Prime Products hopes to borrow $65,000 on April 1 and repay it plus interest of $1,000 on June 30. The following data are available for the months April through June, during which the loan will be used:

On April 1, the start of the loan period, the cash balance will be $26,500. Accounts receivable on April 1 will total $170,800, of which $146,400 will be collected during April and $19,520 will be collected during May. The remainder will be uncollectible.
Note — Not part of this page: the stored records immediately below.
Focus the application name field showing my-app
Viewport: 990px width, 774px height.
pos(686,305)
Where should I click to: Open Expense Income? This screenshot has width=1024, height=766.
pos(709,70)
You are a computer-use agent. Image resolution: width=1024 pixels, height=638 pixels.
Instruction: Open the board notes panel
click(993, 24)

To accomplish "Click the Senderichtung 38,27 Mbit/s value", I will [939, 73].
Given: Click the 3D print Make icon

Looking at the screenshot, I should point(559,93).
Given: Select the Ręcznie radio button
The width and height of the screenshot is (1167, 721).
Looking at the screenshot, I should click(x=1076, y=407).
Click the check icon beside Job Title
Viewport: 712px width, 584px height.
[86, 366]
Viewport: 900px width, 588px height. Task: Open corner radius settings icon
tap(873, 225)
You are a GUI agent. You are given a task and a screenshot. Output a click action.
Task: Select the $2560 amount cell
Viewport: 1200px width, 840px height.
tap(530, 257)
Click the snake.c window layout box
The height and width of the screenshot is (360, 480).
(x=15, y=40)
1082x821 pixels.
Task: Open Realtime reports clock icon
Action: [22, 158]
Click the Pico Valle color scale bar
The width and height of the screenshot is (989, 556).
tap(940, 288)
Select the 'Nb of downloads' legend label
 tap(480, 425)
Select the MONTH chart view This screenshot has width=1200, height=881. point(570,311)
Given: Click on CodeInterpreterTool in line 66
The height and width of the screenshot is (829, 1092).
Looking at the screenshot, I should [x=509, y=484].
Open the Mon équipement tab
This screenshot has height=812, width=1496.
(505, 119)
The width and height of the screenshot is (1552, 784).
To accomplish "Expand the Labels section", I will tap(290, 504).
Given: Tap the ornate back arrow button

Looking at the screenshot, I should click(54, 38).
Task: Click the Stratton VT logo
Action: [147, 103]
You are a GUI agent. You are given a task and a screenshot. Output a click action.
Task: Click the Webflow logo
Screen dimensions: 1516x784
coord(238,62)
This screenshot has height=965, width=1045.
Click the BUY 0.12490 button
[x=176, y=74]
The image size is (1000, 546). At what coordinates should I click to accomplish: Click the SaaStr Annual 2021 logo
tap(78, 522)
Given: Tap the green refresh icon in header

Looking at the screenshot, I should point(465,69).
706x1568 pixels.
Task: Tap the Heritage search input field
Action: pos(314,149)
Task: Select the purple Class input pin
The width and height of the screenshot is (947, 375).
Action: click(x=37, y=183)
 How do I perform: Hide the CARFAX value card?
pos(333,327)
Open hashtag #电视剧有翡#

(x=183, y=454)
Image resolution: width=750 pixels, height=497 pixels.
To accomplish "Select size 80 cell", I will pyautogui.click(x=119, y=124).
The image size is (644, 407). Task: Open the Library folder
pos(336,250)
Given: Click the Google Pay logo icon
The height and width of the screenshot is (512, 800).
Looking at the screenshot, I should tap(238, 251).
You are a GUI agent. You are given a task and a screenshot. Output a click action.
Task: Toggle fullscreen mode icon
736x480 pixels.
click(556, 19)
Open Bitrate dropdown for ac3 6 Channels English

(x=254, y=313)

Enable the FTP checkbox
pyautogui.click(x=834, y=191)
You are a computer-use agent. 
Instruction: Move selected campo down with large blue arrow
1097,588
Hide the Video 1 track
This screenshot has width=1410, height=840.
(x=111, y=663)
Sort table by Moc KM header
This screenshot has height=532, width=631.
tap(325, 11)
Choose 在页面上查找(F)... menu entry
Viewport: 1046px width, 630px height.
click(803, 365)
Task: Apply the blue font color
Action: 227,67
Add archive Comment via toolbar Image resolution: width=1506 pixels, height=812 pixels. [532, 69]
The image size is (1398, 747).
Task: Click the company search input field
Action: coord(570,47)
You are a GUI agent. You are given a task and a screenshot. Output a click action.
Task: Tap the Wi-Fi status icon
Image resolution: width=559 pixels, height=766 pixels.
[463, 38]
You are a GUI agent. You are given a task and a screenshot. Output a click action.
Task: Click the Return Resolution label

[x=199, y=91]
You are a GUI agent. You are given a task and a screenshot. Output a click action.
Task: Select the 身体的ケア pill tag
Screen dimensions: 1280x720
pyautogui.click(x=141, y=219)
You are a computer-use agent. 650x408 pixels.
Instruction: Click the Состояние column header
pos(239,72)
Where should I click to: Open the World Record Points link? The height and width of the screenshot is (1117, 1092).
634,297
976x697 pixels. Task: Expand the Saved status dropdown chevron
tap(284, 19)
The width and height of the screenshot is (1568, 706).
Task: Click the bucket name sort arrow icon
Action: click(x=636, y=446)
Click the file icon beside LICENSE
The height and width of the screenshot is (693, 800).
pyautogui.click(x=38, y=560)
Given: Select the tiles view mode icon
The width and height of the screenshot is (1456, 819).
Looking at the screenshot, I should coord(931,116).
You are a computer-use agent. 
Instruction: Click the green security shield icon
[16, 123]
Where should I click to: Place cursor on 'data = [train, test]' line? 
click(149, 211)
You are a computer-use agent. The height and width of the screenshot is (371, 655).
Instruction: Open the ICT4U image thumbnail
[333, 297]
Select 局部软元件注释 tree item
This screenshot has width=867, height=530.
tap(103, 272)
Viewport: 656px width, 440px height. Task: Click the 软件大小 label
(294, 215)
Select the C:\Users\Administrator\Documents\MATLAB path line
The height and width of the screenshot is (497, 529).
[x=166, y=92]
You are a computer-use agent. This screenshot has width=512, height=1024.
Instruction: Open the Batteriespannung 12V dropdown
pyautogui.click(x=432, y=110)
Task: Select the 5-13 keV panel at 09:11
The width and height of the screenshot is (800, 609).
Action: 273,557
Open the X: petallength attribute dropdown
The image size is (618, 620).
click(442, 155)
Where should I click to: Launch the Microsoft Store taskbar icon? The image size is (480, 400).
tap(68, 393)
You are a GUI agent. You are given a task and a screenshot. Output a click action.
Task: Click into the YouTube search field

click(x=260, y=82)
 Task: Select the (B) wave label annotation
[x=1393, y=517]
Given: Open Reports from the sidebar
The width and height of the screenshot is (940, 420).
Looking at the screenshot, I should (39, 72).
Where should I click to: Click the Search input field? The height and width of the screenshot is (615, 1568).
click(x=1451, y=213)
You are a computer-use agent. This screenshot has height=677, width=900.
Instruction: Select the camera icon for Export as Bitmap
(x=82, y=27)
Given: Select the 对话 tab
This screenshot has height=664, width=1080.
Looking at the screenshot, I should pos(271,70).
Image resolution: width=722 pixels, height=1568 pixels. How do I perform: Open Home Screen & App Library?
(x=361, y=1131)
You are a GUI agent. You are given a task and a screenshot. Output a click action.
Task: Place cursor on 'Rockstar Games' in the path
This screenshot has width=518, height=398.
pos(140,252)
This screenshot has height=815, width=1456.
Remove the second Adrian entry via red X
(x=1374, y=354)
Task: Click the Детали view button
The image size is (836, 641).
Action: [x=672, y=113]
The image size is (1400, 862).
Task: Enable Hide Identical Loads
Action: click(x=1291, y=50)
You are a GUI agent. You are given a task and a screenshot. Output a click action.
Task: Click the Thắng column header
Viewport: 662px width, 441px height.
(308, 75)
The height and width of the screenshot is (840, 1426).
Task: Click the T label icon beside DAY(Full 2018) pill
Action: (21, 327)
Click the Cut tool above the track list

The company estimates 30% of a months sales are collected in the month of sale, 60% in the month following sale, and 8% in the second month following sale. The other 2% are bad debts that are never collected. Budgeted sales and expenses for the three-month period follow:

April May June
Sales (all on account) $ 208,000 $ 546,000 $ 270,000
Merchandise purchases $ 152,000 $ 172,500 $ 135,000
Payroll $ 24,400 $ 24,400 $ 19,600
Lease payments $ 23,600 $ 23,600 $ 23,600
Advertising $ 72,400 $ 72,400 $ 49,260
Equipment purchases $ 78,500
Depreciation $ 29,000 $ 29,000 $ 29,000

Merchandise purchases are paid in full during the month following purchase. Accounts payable for merchandise purchases during March, which will be paid in April, total $142,500.

Required:

  1. Calculate the expected cash collections for April, May, and June, and for the three months in total.
  2. Prepare a cash budget, by month and in total, for the three-month period. Assume the $65,000 loan is made on April 1 and repaid with interest on June 30.